Reproduce, with no edits, the line that contains "Where should I" and all the lines that follow it, ending with the last line of the records.

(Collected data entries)
=-=-=-=-=

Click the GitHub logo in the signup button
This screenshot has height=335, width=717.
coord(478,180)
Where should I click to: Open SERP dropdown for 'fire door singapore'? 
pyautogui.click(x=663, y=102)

=-=-=-=-=

▶ ANSWER BOX:
Where should I click to: Open SERP dropdown for 'fire door singapore'? 
pyautogui.click(x=663, y=102)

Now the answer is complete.